In fewer than 15 minutes of action last night, junior welterweight contenders Jose Zepeda and Ivan Baranchyk put on an almost cartoonishly physical showcase inside the Top Rank Vegas bubble. The junior welterweight contenders combined for eight knockdowns across five rounds in a classic that ended when Zepeda put away his opponent with a truly scary finisher.
Zepeda had been knocked down only once in 36 pro bouts entering Saturday, but he hit the canvas twice in the first three minutes of the fight, as Baranchyk devoured his adversary with a level of power that had ESPN's announcers quoting Ivan Drago. In the second round, everything got silly. Zepeda came back 50 seconds in to drop Baranchyk with a flurry of head blows, but as he moved in on the unsteady Belarusian to try and seal the deal, he found himself crushed by a big right.
The intensity only increased from there, as both fighters got even less interested in playing defense and more intent on finishing things early. Baranchyk got up and still looked composed after a knockdown in the third, but as he relentlessly hunted for another one of his own in the fourth, Zepeda caught him with a booming left to the chin. That evened the knockdowns at three apiece. Somehow, that wasn't the end.
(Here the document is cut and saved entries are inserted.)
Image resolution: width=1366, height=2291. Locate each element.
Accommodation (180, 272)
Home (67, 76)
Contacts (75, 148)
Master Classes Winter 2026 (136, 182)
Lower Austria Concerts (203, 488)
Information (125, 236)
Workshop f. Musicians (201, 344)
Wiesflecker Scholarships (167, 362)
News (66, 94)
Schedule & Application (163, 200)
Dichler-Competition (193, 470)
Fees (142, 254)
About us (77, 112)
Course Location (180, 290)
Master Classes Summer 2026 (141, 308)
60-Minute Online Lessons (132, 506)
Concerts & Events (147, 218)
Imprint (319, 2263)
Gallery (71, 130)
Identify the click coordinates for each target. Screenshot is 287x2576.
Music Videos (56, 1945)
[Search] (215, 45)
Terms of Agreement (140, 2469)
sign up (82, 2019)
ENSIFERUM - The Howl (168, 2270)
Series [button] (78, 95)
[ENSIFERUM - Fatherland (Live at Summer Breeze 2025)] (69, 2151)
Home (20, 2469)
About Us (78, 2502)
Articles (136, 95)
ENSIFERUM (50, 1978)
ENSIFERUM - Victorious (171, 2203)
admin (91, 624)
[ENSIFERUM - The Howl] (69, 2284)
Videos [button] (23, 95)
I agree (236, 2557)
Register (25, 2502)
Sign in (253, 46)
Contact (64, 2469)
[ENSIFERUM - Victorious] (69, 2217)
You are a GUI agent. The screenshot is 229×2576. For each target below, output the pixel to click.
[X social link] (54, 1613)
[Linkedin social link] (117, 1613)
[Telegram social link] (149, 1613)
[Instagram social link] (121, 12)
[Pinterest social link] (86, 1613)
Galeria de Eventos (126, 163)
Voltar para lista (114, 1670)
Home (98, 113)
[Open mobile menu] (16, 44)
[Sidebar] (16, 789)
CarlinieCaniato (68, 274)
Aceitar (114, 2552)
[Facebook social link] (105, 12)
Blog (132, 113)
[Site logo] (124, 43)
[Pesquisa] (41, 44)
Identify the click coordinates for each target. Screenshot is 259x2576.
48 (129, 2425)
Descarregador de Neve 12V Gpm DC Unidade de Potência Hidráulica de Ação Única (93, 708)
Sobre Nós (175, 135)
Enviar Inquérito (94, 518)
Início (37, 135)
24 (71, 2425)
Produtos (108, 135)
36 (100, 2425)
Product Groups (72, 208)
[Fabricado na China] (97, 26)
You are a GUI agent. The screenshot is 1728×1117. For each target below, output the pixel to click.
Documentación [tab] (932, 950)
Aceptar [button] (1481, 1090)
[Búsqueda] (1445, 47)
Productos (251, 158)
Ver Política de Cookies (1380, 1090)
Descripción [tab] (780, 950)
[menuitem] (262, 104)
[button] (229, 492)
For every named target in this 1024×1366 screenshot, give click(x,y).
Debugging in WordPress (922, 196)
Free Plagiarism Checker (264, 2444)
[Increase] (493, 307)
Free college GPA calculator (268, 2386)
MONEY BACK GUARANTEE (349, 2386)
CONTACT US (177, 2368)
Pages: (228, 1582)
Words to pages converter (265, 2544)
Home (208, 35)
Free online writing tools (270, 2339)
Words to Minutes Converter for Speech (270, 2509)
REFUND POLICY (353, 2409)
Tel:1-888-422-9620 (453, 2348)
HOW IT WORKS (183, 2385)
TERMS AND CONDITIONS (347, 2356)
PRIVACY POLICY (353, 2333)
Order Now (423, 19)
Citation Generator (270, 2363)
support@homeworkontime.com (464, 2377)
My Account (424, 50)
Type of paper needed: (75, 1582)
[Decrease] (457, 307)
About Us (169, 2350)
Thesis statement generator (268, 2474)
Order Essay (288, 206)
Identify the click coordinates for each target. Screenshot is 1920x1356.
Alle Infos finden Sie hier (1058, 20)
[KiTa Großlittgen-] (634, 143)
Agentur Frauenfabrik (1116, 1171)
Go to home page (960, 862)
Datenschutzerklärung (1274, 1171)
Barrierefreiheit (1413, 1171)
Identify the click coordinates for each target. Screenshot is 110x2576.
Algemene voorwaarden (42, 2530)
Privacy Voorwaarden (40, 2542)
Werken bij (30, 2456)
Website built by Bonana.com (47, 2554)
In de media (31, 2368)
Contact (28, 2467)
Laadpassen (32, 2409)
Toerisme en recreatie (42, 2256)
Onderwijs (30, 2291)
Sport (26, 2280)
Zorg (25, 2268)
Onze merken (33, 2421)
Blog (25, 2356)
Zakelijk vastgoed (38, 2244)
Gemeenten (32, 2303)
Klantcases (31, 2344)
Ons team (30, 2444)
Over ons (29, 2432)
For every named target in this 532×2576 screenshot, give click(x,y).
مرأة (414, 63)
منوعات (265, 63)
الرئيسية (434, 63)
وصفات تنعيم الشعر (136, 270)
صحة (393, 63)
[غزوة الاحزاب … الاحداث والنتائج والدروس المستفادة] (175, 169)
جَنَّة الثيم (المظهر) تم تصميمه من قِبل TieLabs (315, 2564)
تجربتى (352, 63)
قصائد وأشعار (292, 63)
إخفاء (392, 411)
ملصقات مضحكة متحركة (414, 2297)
Both fighters finally seemed to be showing the toll of the first 12 minutes as they slugged it out in the fifth, but Baranchyk appeared to have the upper hand when he muscled Zepeda into the corner ropes for the night's seventh knockdown. But as soon as the two reset and squared off again, a thundering left from Zepeda ended the night, knocking out Baranchyk in the literal sense.
Baranchyk stayed down for several minutes, but did manage to get up on his own before being taken to the hospital, reportedly as a precaution. There's no reason to believe that he suffered a serious injury; Sports Illustrated reports that he is "doing well" and simply awaiting a few more tests. But as former undisputed king of the light welterweights Terence Crawford noted this morning, there's something at least a little disturbing about the contrast between the deliriously entertaining fight and the sobering reality of Baranchyk out cold in the ring.
For a fan, an eight-knockdown fight is, frankly, the kind of thing you hope for every time you turn on a boxing match. But for Zepeda and Baranchyk, fighting in an empty arena for a TV-only crowd, that's eight times in the span of about 20 real-time minutes that one of them had to pick themselves up after being smashed until they could no longer stand, culminating in a final blow that took a worryingly long amount of recovery time. Does that kind of punishment make the fight less engaging, less thrilling, or—to cut right to the point—less fun? Well, maybe. But if it weren't for its chaotic brutality, nobody would care.